HLA Antigens/blood , Thyroiditis, Subacute/blood , Adult , Biomarkers/blood , Female , HLA Antigens/genetics , Humans , Male , Middle Aged , Recurrence , Thyroiditis, Subacute/genetics
Background: Since 1977 the susceptibility to SAT has been known to be HLA-B*35-related in ~70% of patients. Recently it has been demonstrated that SAT is associated with the presence of HLA-B*18:01 and DRB1*01, as well as with HLA-C*04:01. The association between the type of genetic SAT background and sonographic pattern of the disease has never been analyzed. The aim of the study was to evaluate the potential correlation between the presence of individual HLA haplotypes and the sonographic SAT pattern, and to provide the US characteristics of the analyzed SAT cases. Methods: HLA-A, -B, -C, -DQB1, and -DRB1 were genotyped using a next-generation sequencing method in 46 SAT patients. All patients were divided into the following groups according to the HLA haplotype: 1. HLA-B*35 and/or HLA-C*04, but without any other of the analyzed antigens; 2. HLA-DRB1*01, regardless of the co-presence of HLA-B*35 or C*04:01, but without HLA-B*18:01; 3. HLA-B*18:01 only, without any other of the analyzed antigens; 4. HLA-B*18:01 plus B*35, regardless of the presence of any other analyzed antigens. The US patterns of SAT thyroid lesions were compared among the groups. Results: The US image of SAT lesions in Groups 1 and 2 were similar. The typical SAT features for these groups were as follows: hypoechoic, strongly heterogeneous, bilateral, multiple areas, with decreased vascularization, usually oval with blurred margins, infrequently affecting the whole lobe, or having nodule-like pattern.
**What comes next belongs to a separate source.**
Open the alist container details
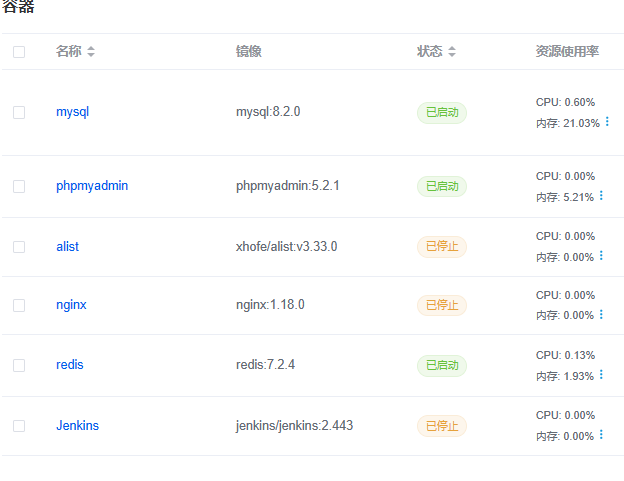 68,247
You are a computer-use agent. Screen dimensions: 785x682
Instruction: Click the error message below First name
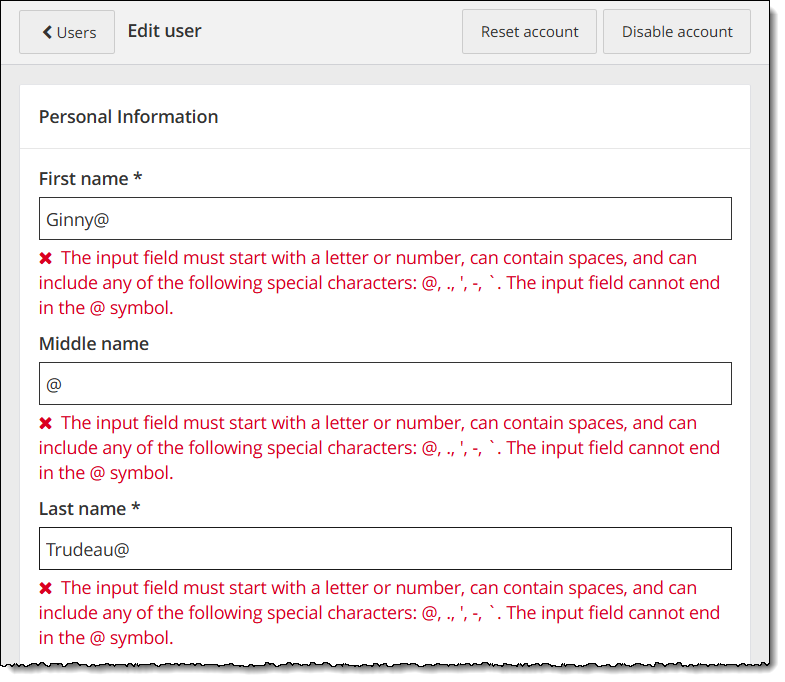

Several features of Group 3 were different from the other groups. In 60% of cases lesions were rather homogeneous, and in 100%-hypoechoic, in 80% of patients there was only one unilateral single SAT area filling the whole affected lobe. On the contrary to the other groups, in Group 4 no lesion was oval in shape. Conclusions: Our results provide for the first time the evidence that the US pattern of SAT lesions depends on HLA, and the determining factor is the presence of HLA-B*18:01. The deviations from the typical SAT US image are mostly pronounced in patients with the presence of only HLA-B*18:01, without any other analyzed haplotype. Further research is necessary to explain this phenomenon.